:: EXERCÍCIO CURTO ::
Organize em uma tabela Markdown, com as colunas "Número" e "Linha", somente o trecho da listagem que começa na linha que contém "Open Settings from the toolbar" e vai até o fim da listagem, omitindo as linhas em branco. Deixe as imagens fora da resposta, por favor.

:: LINHAS ARMAZENADAS ::
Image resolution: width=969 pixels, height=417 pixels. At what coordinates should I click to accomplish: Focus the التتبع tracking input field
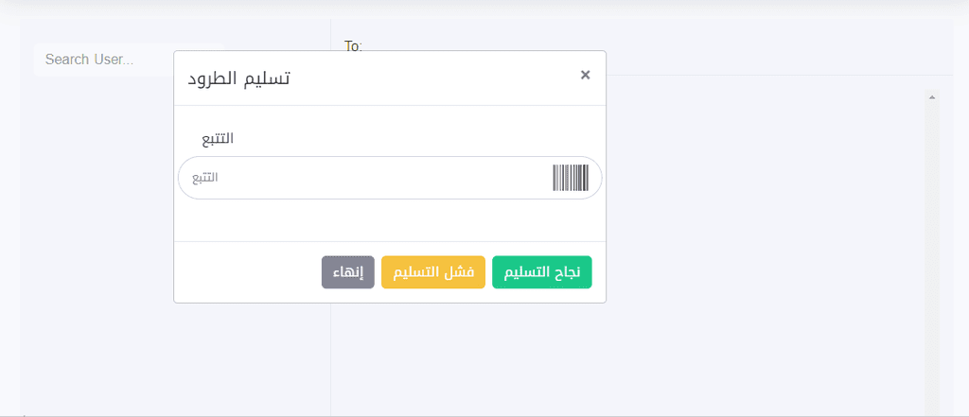[x=390, y=178]

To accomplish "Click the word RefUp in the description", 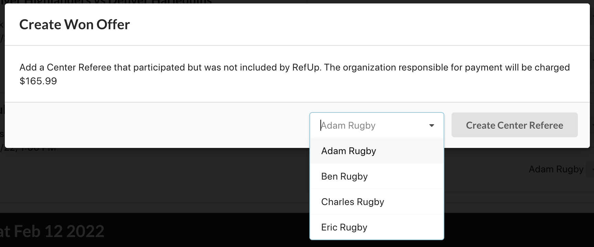I will [x=306, y=67].
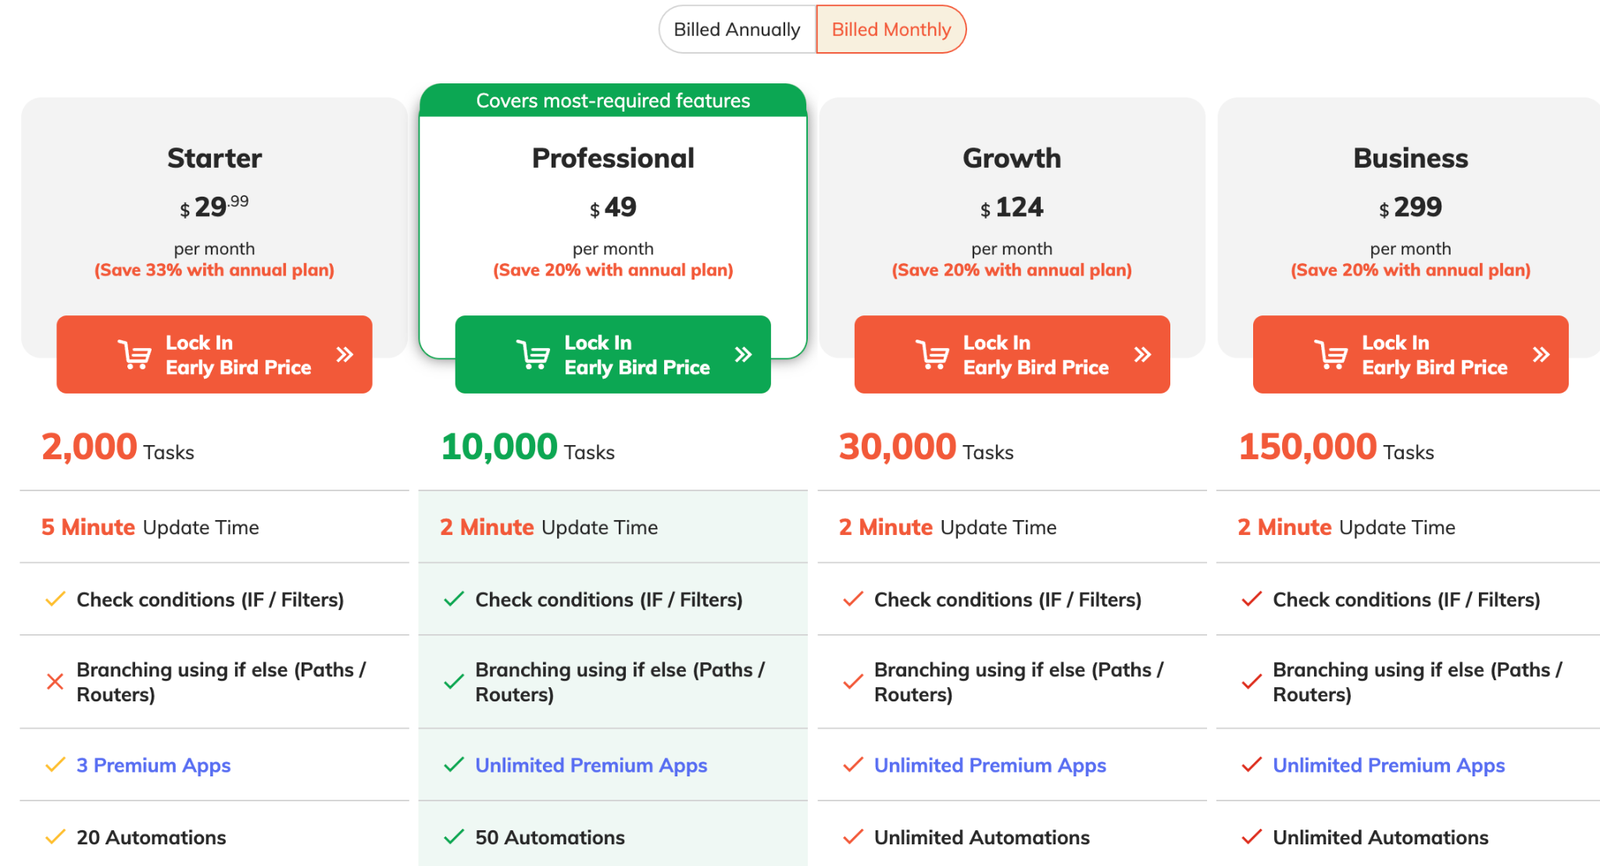This screenshot has height=866, width=1600.
Task: Click Lock In Early Bird Price for Starter
Action: click(214, 355)
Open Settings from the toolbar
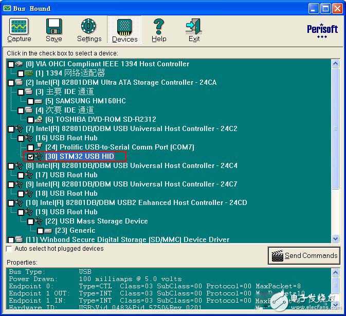This screenshot has width=346, height=316. pyautogui.click(x=89, y=30)

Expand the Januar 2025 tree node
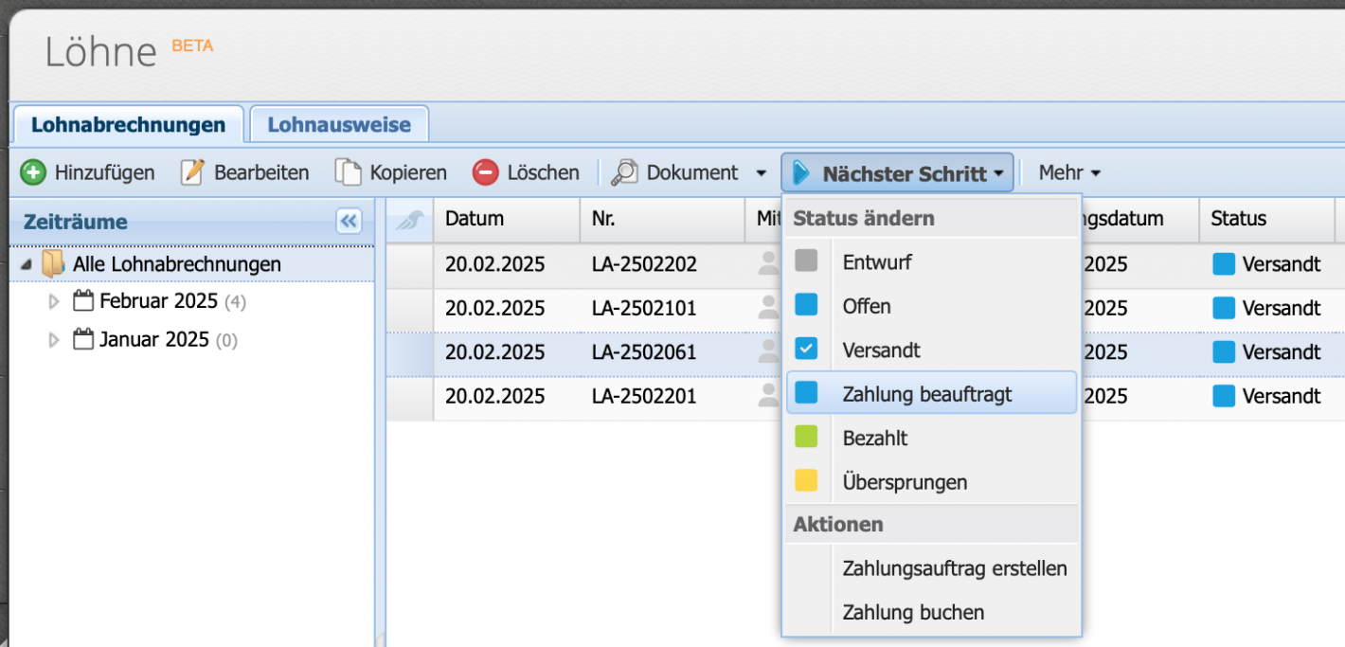54,339
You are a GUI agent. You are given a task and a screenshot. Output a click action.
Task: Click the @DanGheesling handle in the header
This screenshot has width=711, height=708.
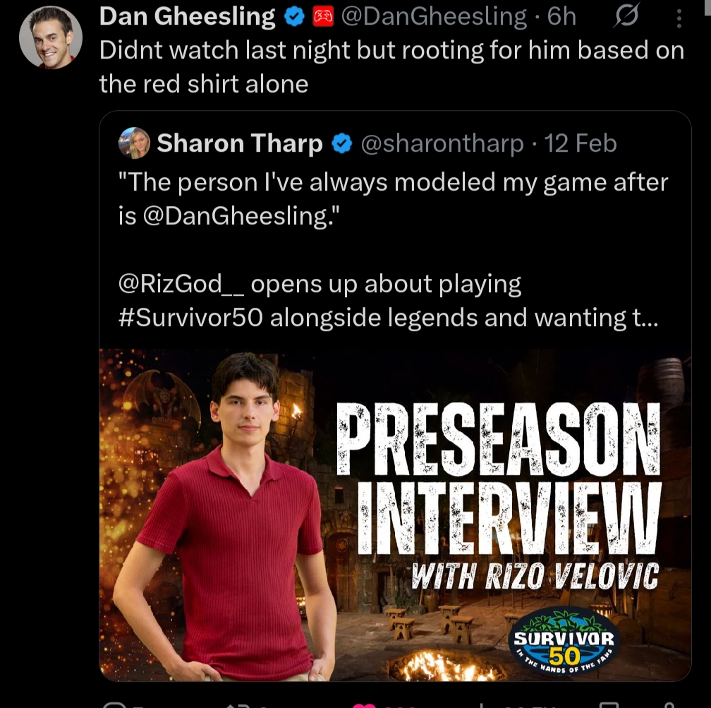tap(434, 17)
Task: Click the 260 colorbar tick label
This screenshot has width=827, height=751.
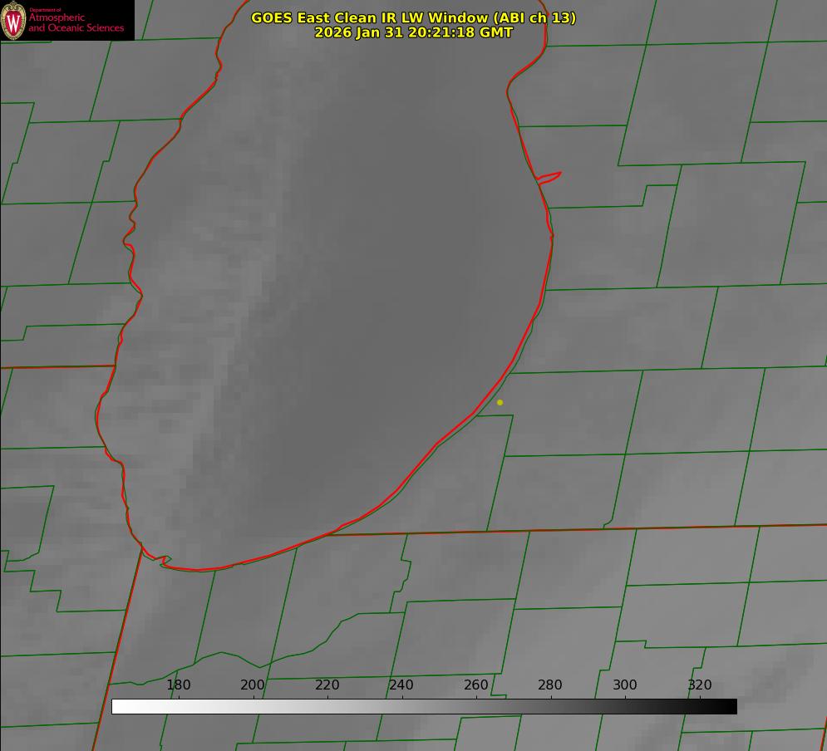Action: [476, 685]

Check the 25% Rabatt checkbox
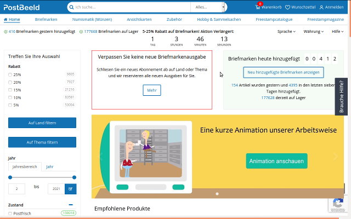tap(10, 74)
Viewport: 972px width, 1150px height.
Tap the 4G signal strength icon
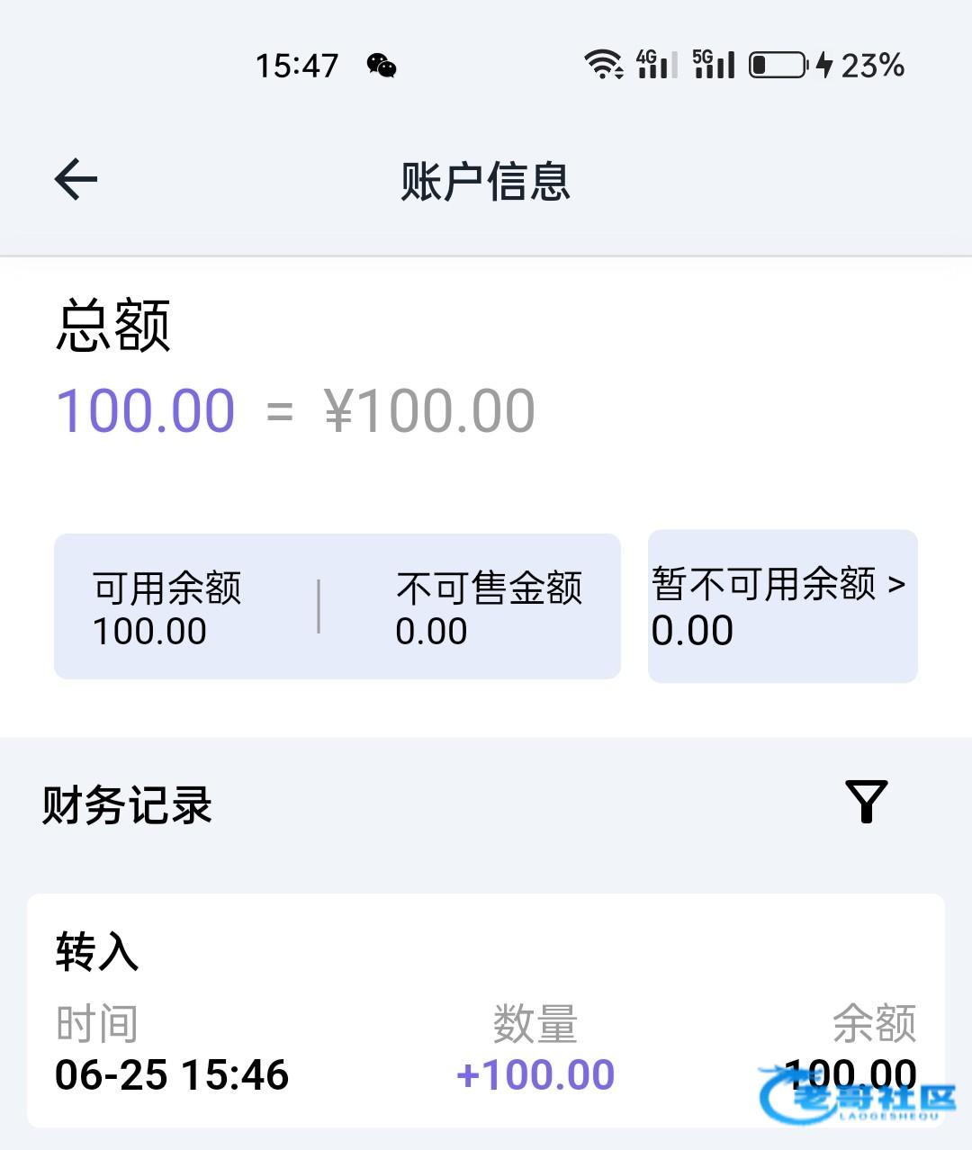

:: RESPOSTA DA TAREFA ::
| Número | Linha |
|---|---|
| 1 | Open Settings from the toolbar |
| 2 | This screenshot has width=346, height=316. pyautogui.click(x=89, y=30) |
| 3 | Expand the Januar 2025 tree node |
| 4 | 54,339 |
| 5 | You are a GUI agent. You are given a task and a screenshot. Output a click action. |
| 6 | Task: Click the @DanGheesling handle in the header |
| 7 | This screenshot has width=711, height=708. |
| 8 | tap(434, 17) |
| 9 | Task: Click the 260 colorbar tick label |
| 10 | This screenshot has width=827, height=751. |
| 11 | Action: [476, 685] |
| 12 | Check the 25% Rabatt checkbox |
| 13 | tap(10, 74) |
| 14 | Viewport: 972px width, 1150px height. |
| 15 | Tap the 4G signal strength icon |